### Records
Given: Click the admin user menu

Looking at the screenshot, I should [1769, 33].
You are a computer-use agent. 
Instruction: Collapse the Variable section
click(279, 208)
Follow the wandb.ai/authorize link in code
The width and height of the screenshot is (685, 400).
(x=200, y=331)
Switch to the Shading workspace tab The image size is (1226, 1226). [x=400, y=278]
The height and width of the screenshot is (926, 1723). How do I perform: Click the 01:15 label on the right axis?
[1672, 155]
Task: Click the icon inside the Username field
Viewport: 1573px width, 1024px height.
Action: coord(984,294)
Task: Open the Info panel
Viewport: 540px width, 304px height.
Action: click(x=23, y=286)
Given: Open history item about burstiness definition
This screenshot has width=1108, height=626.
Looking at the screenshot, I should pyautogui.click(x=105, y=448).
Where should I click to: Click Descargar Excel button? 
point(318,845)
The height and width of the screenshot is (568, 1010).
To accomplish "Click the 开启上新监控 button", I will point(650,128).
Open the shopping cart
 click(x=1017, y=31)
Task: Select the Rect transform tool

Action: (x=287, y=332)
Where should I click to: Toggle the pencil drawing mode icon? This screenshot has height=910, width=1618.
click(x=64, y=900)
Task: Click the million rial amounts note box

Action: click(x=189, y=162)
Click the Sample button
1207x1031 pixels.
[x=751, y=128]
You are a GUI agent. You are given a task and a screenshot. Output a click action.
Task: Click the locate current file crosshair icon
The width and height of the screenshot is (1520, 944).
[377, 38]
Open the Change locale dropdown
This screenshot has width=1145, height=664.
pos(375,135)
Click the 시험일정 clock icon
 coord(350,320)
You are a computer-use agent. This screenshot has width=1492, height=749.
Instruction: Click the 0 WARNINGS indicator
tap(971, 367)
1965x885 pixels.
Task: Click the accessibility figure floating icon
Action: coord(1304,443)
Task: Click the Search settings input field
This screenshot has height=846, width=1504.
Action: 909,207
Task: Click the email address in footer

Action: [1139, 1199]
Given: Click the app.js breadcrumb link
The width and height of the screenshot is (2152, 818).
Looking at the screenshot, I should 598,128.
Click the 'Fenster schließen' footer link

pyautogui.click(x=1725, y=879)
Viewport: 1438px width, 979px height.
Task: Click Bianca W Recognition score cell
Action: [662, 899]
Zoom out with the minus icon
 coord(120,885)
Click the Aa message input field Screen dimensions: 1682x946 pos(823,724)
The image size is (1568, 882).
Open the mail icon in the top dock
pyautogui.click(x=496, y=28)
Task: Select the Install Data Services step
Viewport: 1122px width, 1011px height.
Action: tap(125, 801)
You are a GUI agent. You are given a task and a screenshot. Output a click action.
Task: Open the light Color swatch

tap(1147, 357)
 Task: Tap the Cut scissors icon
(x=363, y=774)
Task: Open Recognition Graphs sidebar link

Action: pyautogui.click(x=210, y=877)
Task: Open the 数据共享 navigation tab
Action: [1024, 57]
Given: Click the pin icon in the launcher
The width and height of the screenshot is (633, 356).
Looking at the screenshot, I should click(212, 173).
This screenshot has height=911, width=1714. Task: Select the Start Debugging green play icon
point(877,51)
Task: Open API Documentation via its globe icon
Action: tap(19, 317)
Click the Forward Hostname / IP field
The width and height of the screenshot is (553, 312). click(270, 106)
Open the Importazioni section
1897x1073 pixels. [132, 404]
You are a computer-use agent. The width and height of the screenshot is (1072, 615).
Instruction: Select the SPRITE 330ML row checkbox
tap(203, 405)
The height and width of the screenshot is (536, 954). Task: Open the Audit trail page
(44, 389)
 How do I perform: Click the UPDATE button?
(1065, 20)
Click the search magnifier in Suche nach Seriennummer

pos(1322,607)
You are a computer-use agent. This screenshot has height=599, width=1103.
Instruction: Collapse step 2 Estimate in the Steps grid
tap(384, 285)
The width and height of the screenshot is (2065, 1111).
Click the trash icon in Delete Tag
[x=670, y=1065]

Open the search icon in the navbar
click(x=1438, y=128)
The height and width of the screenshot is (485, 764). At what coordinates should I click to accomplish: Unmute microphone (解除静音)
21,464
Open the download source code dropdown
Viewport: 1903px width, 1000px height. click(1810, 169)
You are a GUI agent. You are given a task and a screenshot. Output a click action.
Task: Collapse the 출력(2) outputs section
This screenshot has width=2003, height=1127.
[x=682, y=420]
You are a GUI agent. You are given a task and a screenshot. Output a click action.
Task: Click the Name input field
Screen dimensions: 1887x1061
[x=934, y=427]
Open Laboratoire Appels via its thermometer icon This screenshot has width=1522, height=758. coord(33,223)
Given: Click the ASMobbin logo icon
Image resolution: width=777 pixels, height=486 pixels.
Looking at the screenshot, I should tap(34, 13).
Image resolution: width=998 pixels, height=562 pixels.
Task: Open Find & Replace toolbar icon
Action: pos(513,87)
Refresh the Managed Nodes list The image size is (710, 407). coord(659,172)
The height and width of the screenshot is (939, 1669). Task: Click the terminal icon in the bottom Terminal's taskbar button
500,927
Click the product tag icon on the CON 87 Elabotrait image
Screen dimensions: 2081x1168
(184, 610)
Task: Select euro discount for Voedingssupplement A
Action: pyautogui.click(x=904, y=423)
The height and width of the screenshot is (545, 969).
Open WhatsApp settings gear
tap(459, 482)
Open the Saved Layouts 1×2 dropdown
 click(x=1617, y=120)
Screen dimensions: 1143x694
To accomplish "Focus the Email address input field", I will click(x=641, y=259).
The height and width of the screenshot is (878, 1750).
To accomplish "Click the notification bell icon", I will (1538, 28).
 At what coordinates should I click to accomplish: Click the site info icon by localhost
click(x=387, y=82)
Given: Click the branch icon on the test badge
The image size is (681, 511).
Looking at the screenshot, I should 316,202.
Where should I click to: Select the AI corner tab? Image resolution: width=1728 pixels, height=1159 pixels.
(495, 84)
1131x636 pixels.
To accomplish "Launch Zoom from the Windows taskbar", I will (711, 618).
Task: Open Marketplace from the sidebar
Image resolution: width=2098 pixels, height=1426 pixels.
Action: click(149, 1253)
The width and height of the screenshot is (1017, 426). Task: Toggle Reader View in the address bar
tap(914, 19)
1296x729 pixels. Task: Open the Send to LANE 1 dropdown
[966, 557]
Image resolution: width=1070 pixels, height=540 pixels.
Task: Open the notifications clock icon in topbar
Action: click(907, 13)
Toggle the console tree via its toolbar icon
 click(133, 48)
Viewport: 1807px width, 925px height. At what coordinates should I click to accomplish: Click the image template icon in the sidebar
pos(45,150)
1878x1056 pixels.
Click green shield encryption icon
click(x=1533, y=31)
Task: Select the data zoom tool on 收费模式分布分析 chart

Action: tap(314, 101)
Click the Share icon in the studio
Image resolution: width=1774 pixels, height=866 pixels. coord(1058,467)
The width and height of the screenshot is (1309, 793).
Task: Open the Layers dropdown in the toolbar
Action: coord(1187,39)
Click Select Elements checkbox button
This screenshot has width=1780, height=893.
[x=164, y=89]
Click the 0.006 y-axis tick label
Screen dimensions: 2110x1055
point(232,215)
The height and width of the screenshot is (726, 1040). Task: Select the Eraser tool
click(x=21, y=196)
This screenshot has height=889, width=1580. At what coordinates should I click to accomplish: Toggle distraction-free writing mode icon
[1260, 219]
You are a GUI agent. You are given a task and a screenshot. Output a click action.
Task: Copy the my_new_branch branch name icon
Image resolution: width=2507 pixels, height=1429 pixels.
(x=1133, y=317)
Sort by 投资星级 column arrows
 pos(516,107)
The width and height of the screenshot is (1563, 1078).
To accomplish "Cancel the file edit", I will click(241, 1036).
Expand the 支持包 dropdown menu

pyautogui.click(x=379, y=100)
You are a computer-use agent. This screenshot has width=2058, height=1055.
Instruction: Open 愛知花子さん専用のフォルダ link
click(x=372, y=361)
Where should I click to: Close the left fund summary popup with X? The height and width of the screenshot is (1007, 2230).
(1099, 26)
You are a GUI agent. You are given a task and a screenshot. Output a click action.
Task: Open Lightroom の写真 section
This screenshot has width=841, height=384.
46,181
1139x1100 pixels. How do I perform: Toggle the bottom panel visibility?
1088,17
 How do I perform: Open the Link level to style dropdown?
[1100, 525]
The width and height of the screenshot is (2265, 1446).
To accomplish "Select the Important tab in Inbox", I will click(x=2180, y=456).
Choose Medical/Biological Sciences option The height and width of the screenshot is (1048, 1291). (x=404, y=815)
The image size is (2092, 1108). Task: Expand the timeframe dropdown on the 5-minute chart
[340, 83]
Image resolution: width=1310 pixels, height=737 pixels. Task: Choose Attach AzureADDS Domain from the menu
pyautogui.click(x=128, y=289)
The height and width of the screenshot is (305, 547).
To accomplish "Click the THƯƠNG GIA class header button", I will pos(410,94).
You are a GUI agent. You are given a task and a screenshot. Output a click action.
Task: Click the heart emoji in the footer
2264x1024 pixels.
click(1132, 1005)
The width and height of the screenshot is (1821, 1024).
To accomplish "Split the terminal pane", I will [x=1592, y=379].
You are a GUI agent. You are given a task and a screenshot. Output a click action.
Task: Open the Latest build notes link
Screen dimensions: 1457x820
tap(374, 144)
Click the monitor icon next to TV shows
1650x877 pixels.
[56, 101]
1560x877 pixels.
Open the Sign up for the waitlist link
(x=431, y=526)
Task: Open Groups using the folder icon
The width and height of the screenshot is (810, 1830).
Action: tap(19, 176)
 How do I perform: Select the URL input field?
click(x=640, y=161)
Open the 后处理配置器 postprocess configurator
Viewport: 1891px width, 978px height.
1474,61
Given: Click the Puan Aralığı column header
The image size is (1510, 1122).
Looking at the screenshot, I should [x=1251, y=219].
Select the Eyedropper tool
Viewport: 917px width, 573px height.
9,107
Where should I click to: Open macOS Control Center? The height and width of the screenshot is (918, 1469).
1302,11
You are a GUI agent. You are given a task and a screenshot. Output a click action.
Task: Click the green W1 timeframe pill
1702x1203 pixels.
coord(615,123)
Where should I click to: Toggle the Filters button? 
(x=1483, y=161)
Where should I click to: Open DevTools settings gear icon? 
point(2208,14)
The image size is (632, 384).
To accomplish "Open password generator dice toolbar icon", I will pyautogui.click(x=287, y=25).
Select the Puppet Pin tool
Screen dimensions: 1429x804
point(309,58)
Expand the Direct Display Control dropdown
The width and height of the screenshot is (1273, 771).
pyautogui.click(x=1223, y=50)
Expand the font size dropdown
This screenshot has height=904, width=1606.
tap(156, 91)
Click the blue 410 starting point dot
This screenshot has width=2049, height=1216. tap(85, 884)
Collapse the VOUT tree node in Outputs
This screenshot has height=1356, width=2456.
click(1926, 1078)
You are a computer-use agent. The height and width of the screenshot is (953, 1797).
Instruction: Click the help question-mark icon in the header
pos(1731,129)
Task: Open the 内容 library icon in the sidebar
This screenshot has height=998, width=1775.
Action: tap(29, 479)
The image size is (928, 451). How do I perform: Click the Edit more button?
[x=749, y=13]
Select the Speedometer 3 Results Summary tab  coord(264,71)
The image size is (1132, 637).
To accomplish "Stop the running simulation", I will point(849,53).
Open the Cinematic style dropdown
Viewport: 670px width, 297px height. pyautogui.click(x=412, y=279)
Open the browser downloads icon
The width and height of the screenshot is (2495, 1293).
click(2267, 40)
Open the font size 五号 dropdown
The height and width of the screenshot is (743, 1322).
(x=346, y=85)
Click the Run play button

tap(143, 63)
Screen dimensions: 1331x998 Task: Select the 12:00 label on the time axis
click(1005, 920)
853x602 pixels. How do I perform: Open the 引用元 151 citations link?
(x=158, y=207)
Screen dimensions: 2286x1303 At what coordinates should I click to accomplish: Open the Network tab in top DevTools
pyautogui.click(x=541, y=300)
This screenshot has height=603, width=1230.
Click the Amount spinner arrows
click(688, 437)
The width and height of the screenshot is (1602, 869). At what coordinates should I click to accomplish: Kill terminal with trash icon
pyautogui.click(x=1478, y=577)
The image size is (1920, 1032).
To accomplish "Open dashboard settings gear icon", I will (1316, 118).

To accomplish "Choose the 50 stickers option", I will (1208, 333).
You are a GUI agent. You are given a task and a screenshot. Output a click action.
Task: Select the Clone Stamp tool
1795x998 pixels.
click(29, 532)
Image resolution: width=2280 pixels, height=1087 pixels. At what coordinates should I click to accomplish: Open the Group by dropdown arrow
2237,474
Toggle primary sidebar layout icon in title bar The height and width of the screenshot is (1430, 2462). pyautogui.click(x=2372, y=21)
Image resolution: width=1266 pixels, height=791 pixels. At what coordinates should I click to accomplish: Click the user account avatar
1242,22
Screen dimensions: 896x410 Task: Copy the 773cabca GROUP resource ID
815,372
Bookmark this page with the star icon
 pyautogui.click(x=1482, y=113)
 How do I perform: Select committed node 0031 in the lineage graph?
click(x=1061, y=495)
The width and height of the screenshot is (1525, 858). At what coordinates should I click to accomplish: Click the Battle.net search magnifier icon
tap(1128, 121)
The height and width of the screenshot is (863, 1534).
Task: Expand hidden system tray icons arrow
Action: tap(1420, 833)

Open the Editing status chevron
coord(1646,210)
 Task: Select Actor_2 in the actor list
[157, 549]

### Exercise brief
Give the lines of the material above again, exactly, from its first line through the line that contains "Given: Open history" and no further.

### Exercise answer
Given: Click the admin user menu

Looking at the screenshot, I should [1769, 33].
You are a computer-use agent. 
Instruction: Collapse the Variable section
click(279, 208)
Follow the wandb.ai/authorize link in code
The width and height of the screenshot is (685, 400).
(x=200, y=331)
Switch to the Shading workspace tab The image size is (1226, 1226). [x=400, y=278]
The height and width of the screenshot is (926, 1723). How do I perform: Click the 01:15 label on the right axis?
[1672, 155]
Task: Click the icon inside the Username field
Viewport: 1573px width, 1024px height.
Action: coord(984,294)
Task: Open the Info panel
Viewport: 540px width, 304px height.
Action: click(x=23, y=286)
Given: Open history item about burstiness definition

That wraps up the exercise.